The outlook is very different elsewhere. Countries like France and Italy, and on the world scene Brazil and Argentina, regularly play their top players in these tournaments and are very successful. The benefits are then felt at senior level.

It would be really beneficial to our international game to ensure we play the best sides in competitive matches. It would build our reputation internationally and give the kids that winning mentality. If they can handle it as teenagers, they will be prepared for it later on. The FA appears wary of standing up to clubs on the issue. It needs to, for the benefit of future England teams.

Italy demonstrate value of youthful experience

By Glenn Moore

The Italian squad who won the 2006 World Cup was a tournament-hardened group. More than a dozen of the party had won the European Under-21 Championship, a biennial tournament won by Italy in 1992, 1994, 2000 and 2004.

Such a statistic underlines the value of taking Uefa's age-group tournaments seriously. England have rarely done so. In various formats there have been 46 tournaments involving the three championships, currently U17, U19 and U21, in the last two decades. England have won one - the 1993 Under-18 Championship, hosted in England.

Robbie Fowler was the tournament's top scorer, with five goals.
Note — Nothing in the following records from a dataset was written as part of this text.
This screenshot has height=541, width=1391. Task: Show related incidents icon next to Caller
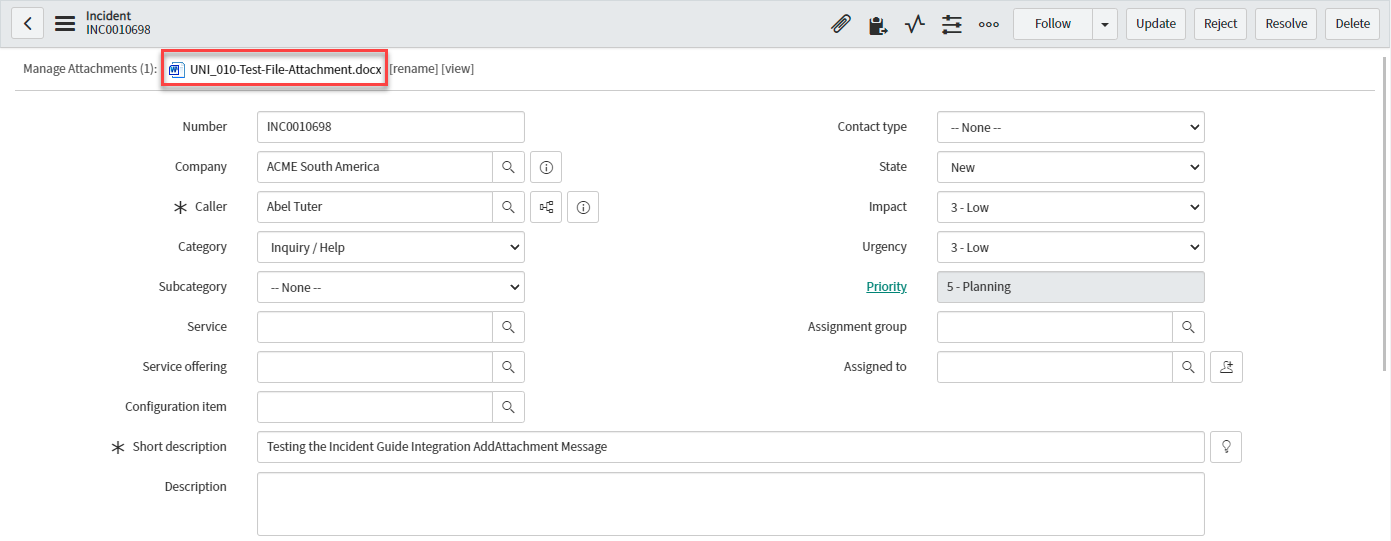[x=546, y=207]
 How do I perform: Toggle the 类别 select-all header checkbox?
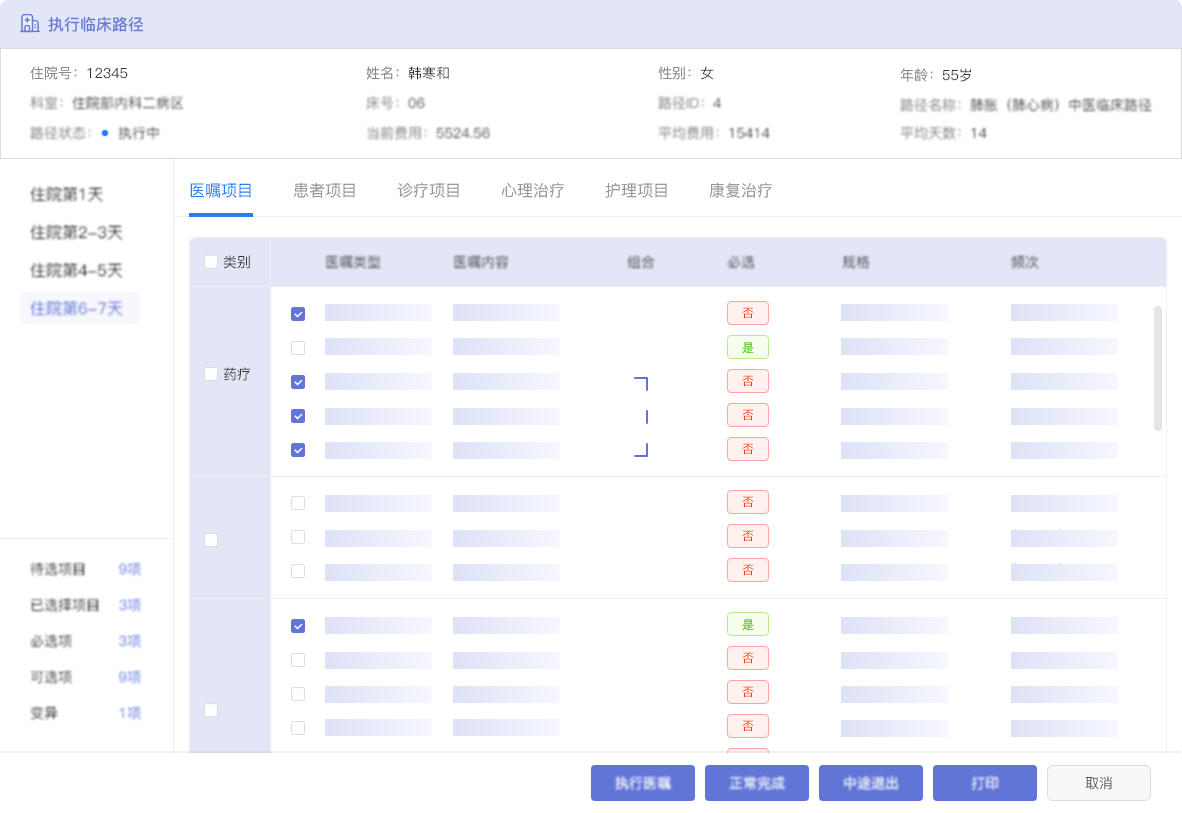tap(211, 262)
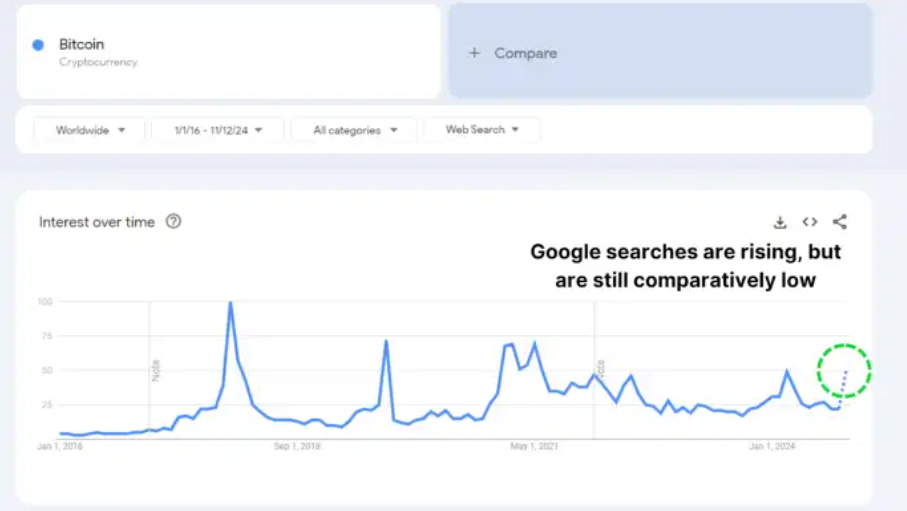Expand the All categories dropdown

[355, 130]
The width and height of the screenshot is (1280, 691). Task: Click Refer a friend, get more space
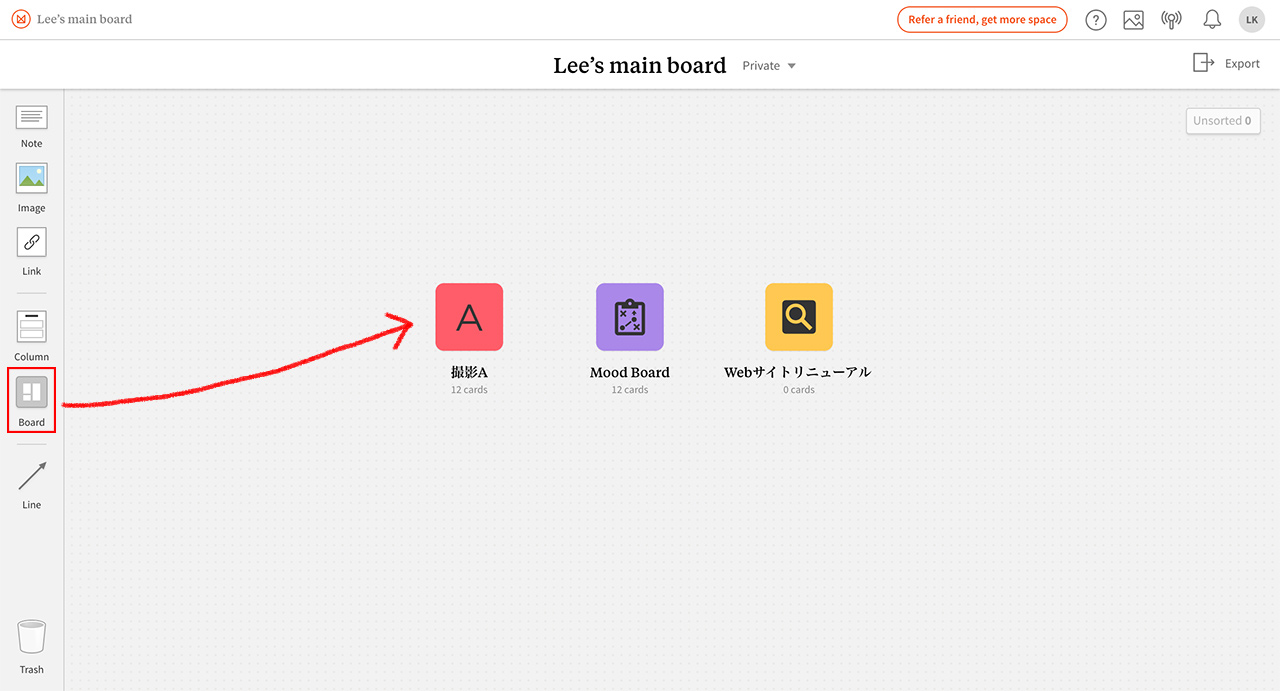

Darren Caskey, whose subsequent career was somewhat less notable, scored the only goal of the final in which England beat Turkey at the City Ground. Julian Joachim was the star while Gary Neville, Nicky Butt, Paul Scholes and Sol Campbell also figured.

The most successful country in this period has been Spain, with 10 victories, followed by Italy and Portugal with seven, and France with six. Spain regularly blow up in tournaments but the other three nations account for six of the eight appearances by European teams in World Cup and European Championship finals during the past decade.